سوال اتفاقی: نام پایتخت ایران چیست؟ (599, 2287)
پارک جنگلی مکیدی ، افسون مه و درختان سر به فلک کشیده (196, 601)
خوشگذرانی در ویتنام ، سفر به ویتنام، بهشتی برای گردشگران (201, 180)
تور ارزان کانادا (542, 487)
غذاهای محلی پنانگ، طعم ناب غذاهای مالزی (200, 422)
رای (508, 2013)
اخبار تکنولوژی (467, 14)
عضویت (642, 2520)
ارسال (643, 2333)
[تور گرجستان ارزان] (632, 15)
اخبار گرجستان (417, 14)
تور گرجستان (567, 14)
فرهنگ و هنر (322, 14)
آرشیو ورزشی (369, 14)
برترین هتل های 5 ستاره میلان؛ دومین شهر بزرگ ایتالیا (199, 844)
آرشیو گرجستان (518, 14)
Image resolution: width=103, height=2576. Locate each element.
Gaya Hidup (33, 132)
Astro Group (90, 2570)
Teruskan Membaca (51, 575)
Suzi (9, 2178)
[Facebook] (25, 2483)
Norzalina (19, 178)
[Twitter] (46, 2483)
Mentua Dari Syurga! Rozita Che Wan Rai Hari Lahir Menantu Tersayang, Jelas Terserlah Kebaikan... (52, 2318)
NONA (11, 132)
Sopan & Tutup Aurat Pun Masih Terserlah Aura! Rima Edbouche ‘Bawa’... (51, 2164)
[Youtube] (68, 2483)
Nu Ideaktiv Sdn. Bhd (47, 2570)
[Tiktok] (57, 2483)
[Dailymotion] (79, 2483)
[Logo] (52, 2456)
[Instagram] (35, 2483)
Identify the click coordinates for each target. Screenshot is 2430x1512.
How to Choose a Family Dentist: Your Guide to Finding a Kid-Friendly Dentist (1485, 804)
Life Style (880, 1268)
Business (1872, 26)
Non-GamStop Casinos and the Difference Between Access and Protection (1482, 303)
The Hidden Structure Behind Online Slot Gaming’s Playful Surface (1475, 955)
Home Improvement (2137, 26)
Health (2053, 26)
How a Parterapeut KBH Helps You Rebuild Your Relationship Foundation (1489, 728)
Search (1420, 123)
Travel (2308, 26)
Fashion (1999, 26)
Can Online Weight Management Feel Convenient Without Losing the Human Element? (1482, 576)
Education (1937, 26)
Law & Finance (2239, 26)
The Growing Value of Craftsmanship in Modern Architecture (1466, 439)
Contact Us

===

Task requirements: From the first line of the listing above to the line that contains "[Facebook] (25, 2483)", inclusive, restate every line word for word. Nothing else belongs in the answer.

Response to this task:
سوال اتفاقی: نام پایتخت ایران چیست؟ (599, 2287)
پارک جنگلی مکیدی ، افسون مه و درختان سر به فلک کشیده (196, 601)
خوشگذرانی در ویتنام ، سفر به ویتنام، بهشتی برای گردشگران (201, 180)
تور ارزان کانادا (542, 487)
غذاهای محلی پنانگ، طعم ناب غذاهای مالزی (200, 422)
رای (508, 2013)
اخبار تکنولوژی (467, 14)
عضویت (642, 2520)
ارسال (643, 2333)
[تور گرجستان ارزان] (632, 15)
اخبار گرجستان (417, 14)
تور گرجستان (567, 14)
فرهنگ و هنر (322, 14)
آرشیو ورزشی (369, 14)
برترین هتل های 5 ستاره میلان؛ دومین شهر بزرگ ایتالیا (199, 844)
آرشیو گرجستان (518, 14)
Image resolution: width=103, height=2576. Locate each element.
Gaya Hidup (33, 132)
Astro Group (90, 2570)
Teruskan Membaca (51, 575)
Suzi (9, 2178)
[Facebook] (25, 2483)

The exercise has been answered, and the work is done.